На Добролюбове, «божьем человеке», странствующем проповеднике, сведения о котором прекратились после революции, стоит остановиться: как показательно для русского самопознания это превращение эстета-декадента в христианствующего народника! Тогда же, еще в 95 году, и особенно после его «Собрания стихов» пятью годами позже, я почувствовал какого-то другого Добролюбова за декадентскими его чудачествами и жалел, что происшедшая с ним «история» мешала нашему сближению. Наводил о нем справки.

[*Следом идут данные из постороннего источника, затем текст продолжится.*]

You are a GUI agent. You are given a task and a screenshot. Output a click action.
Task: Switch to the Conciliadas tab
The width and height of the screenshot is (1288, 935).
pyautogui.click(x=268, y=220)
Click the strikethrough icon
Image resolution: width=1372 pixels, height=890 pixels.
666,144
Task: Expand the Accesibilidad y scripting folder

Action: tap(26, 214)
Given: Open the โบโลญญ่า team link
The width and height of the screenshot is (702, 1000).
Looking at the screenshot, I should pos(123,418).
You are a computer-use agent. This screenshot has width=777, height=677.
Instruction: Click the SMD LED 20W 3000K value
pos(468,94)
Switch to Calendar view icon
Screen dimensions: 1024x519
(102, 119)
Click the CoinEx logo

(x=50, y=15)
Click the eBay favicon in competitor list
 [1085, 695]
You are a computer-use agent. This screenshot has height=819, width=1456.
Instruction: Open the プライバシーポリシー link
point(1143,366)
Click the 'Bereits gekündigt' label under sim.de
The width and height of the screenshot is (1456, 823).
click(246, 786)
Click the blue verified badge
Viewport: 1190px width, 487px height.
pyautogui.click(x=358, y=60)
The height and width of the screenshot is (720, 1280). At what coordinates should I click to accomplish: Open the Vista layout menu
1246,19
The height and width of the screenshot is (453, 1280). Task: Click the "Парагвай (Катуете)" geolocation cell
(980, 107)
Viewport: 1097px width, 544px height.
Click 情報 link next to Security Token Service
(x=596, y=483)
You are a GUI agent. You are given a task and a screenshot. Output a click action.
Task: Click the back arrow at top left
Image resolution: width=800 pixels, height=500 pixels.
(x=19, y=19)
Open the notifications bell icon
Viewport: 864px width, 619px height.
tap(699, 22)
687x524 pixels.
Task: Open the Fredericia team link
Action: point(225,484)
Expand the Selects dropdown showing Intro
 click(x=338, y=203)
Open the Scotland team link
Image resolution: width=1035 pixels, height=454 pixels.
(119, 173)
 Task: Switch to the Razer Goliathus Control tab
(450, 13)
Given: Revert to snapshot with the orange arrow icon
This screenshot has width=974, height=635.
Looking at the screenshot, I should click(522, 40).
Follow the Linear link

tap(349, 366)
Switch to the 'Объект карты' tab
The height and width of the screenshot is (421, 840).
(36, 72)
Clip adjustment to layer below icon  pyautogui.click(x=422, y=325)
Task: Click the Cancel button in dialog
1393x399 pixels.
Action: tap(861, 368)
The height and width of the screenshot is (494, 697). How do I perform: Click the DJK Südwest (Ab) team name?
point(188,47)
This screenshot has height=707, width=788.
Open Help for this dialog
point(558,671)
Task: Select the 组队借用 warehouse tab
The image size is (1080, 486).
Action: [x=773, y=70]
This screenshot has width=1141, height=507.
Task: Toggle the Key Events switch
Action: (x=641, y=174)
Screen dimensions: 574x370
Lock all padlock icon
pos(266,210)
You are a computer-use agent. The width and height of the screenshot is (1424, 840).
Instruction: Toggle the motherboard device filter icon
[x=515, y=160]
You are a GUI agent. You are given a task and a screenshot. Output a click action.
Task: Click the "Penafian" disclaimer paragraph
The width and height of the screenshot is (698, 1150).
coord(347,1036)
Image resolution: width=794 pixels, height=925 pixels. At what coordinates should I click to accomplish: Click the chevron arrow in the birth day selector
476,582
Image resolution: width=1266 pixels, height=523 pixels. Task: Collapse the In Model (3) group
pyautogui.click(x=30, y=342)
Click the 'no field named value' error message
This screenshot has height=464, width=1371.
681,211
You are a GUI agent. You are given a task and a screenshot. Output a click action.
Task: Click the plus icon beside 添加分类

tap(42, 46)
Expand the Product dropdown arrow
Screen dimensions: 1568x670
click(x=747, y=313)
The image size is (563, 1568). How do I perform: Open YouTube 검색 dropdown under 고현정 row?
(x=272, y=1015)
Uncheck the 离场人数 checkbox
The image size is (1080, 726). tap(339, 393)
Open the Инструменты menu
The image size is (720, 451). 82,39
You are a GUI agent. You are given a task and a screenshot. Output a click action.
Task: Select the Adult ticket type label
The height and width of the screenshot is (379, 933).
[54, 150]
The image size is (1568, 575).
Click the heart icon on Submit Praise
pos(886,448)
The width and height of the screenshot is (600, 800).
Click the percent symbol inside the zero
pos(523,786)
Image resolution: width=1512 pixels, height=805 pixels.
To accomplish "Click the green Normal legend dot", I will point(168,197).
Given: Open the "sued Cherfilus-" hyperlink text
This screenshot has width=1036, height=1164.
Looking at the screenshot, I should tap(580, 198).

Александр Михайлович Добролюбов принадлежал к зажиточной семье (отец — видный петербургский чиновник). У него было три брата и четыре сестры. Сам он — старший, родился в 1876 году. Сестра Маша, на год его моложе, славилась красотой — нет, больше чем красотой: одухотворенной прелестью, которая и сводила с ума, и вызывала невольное благоговение… По этому поводу слышал я от одного петербуржца, близко знавшего всю семью Добролюбовых, рассказ о том, как Д. С. Мережковский, — он дружил с Александром Михайловичем и ценил его очень высоко (в книжке «Не мир, но меч» сравнивает с Франциском Ассизским[12]), — на одном из «Религиозно-философских Собраний», говоря о живописи Ренессанса восторгался удивительной гармонией земного и небесного, найденной художниками кватроченто в изображении Богоматери… И вдруг, обернувшись случайно на стоявшую около Машу Добролюбову, он невольно замолк и воскликнул:

— Мадонна!

Я видел фотографию Маши у младшего брата ее, Георгия Михайловича. Ей 28 лет на этом снимке (в костюме сестры милосердия). Действительно — красавица и мадонна, однако не столько типа итальянского Возрождения, сколько — мадонна с картины Мурильо…

Мария Михайловна Добролюбова была существом необыкновенной душевной избранности. «Делать добро» было ее призванием. Окончив Смольный институт (с шифром) она тотчас помчалась «на голод» в Приволжские губернии; когда вспыхнула японская война — уехала в Сибирь, где самоотверженно работала в качестве сестры Георгиевской общины… И умерла она трагически, как умирают избранницы. В годы нашей первой революции (1905-06 гг.) Маша Добролюбова отдалась беззаветно политической борьбе, вошла в боевую организацию и должна была (выпал жребий) участвовать в каком-то смертоубийстве. Но не могла. Не из малодушия — совесть не позволила: убить. И Маша приняла яд… Ей было всего двадцать девять лет. Так, по крайней мере, решила молва, — скоропостижную смерть цветущей здоровьем девушки иначе было не объяснить.

Со старшим братом Машу тесно связывала общность духовной настроенности. Она тоже принадлежала к породе «чистых сердцем»…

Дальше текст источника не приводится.